I'm getting tired from all of this cancer shit, I'm not going to deny. It has cost not only me, but also my family members and my closest of friends a lot. I'm not as strong as everybody thinks I am. I'm trying to be an inspiration to people, to let them know that their lives aren't bad at all compared to mine, to let them know not to take anything in their lives for granted. But it's getting hard to remain positive and optimistic.
I'm sorry, I do have my moments when I feel awful like this. Instead of criticising me and telling me off for these emotional breakdowns and giving some of you the impression that I'm being a weakling, like some of you unfortunately do - please, if you're truly a friend, I really need your continuous support, love, prayers and encouragement. You have my most sincerest thanks and no words can describe how grateful I am just to have all that from all of you.

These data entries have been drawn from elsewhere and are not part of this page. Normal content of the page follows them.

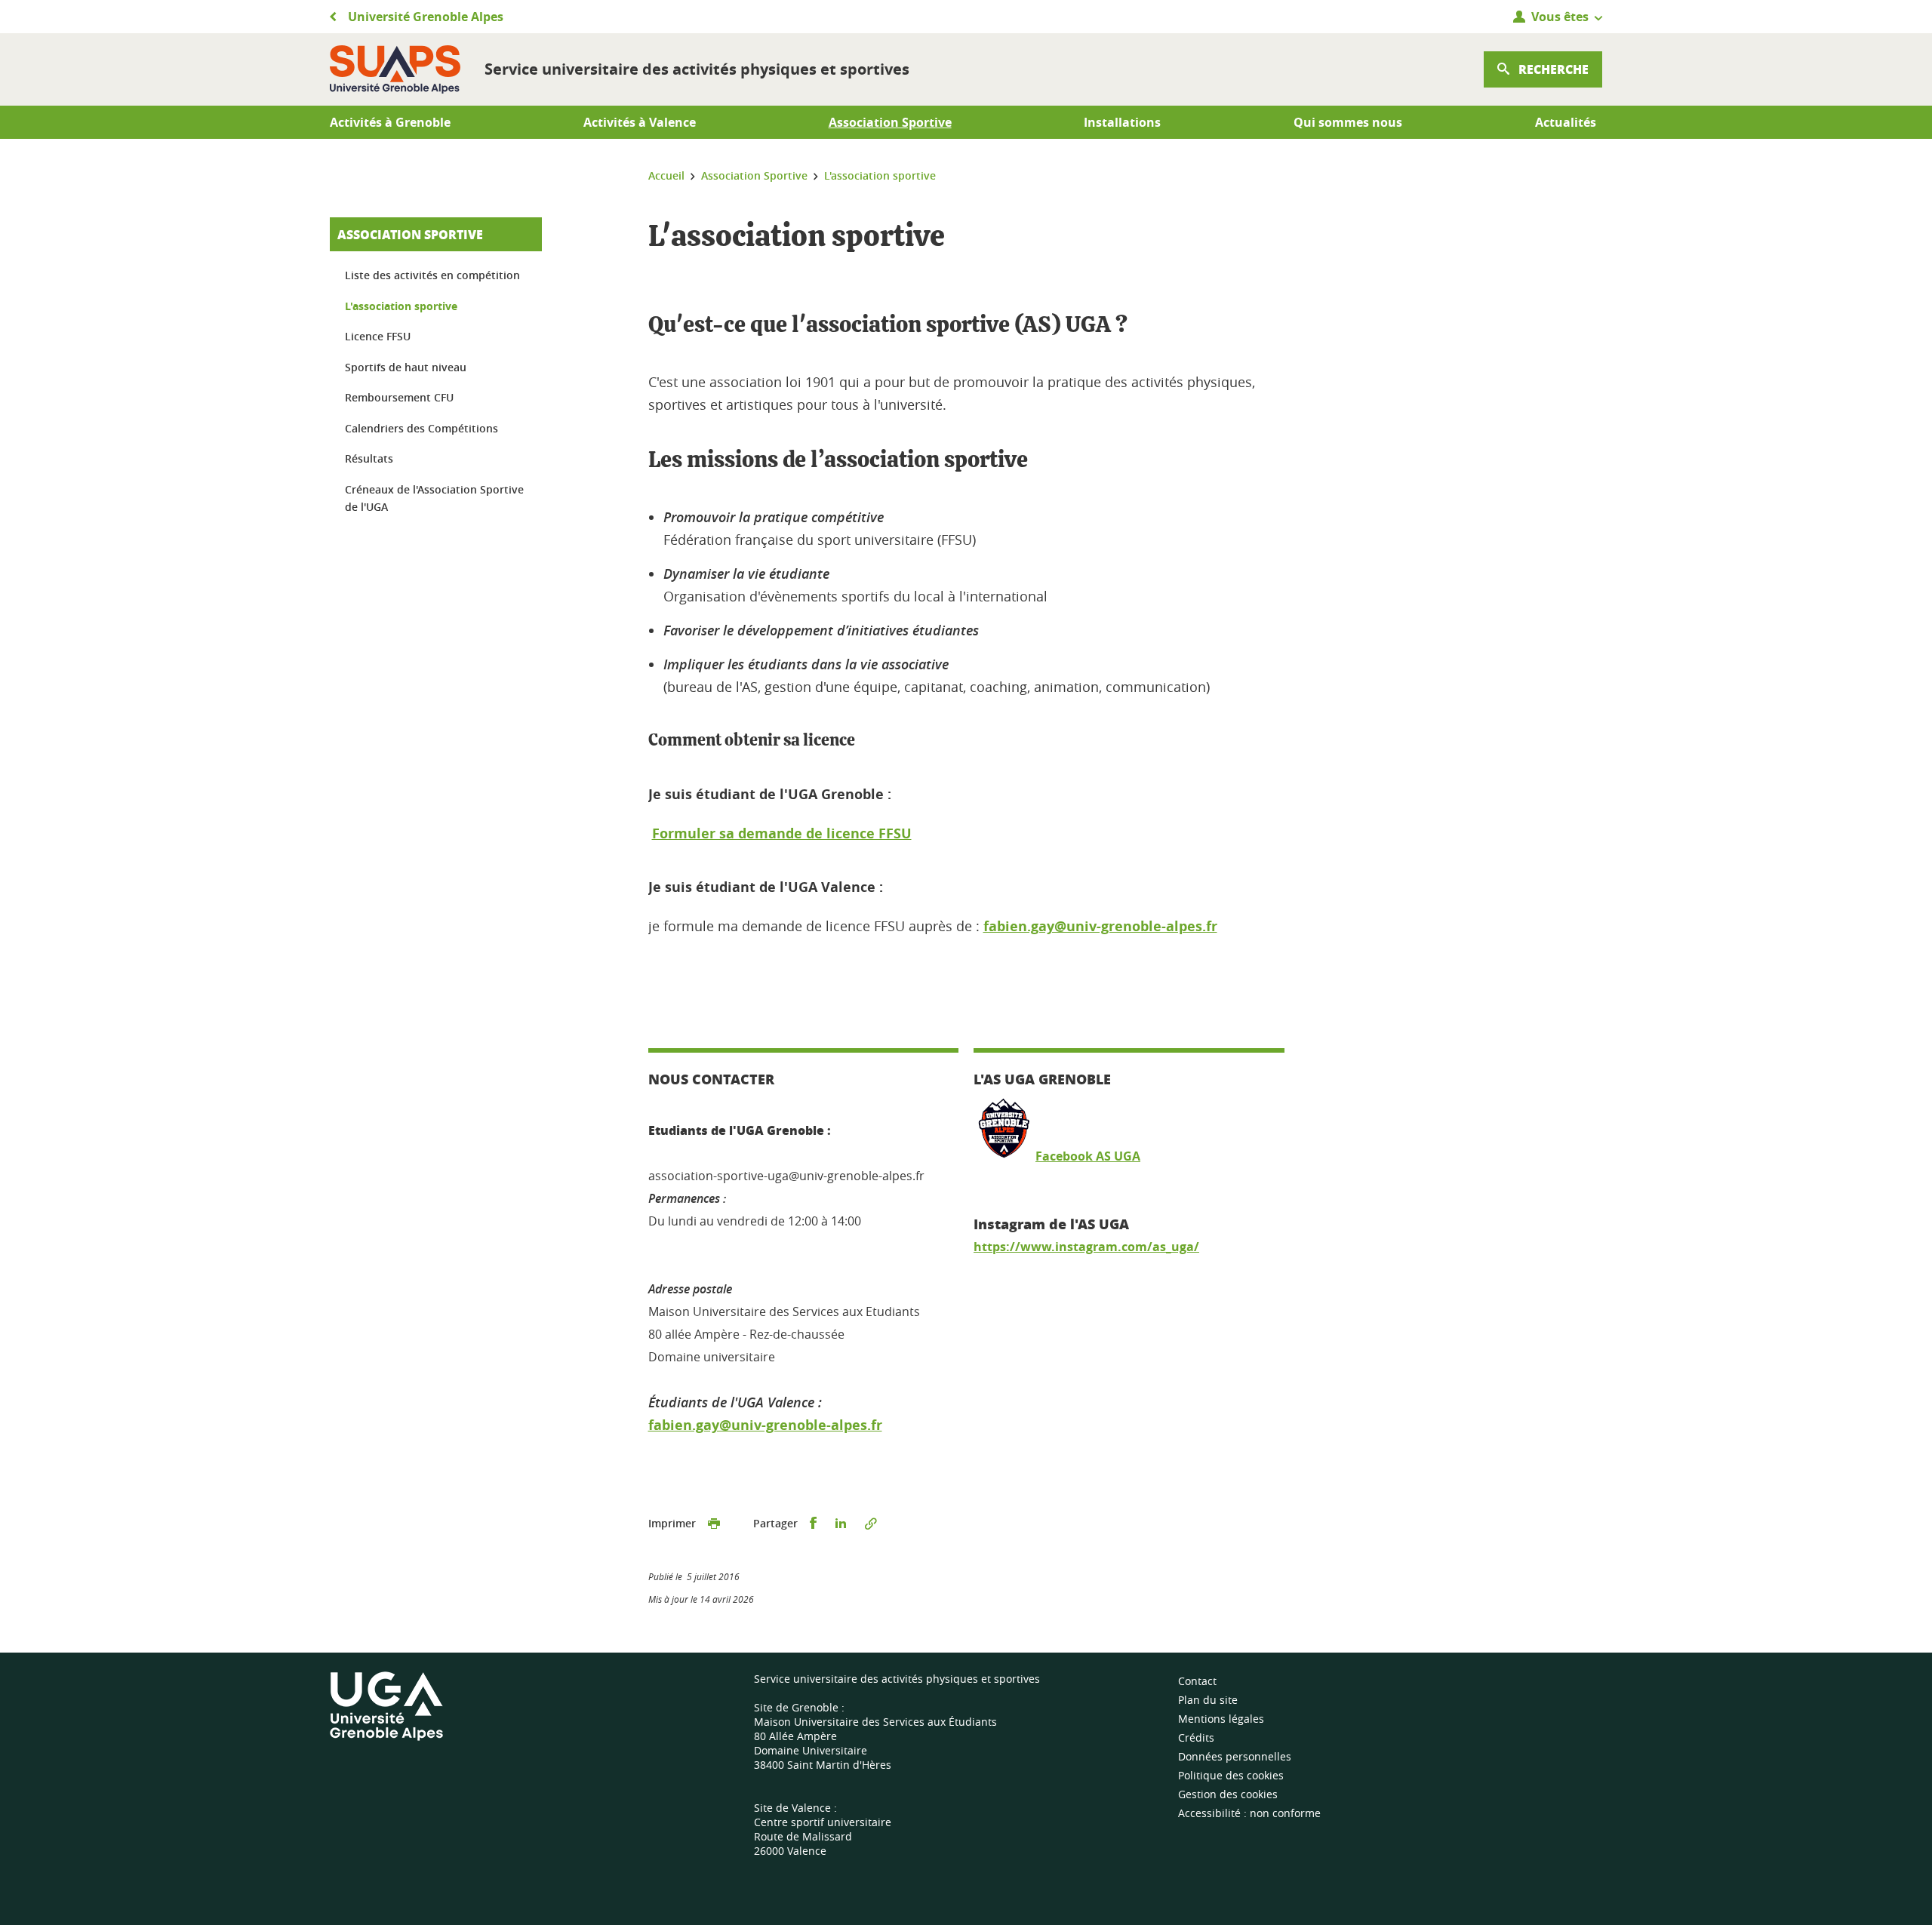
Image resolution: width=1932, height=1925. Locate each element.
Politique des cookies (1231, 1775)
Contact (1197, 1681)
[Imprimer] (714, 1523)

I am going to feel extreme fatigue throughout my current treatment. I might be too tired to go online at all for the next month, or I might be able to go online once in a while, but I will not be able to respond to anyone if I get too tired. I'll be reading your comments, so do know that I appreciate them so much.
Till then, stay happy and healthy everyone. No matter how bad you think your life is, know that there is this blogger and cancer patient who has it worse than you, and you have no idea how much I want to live your life.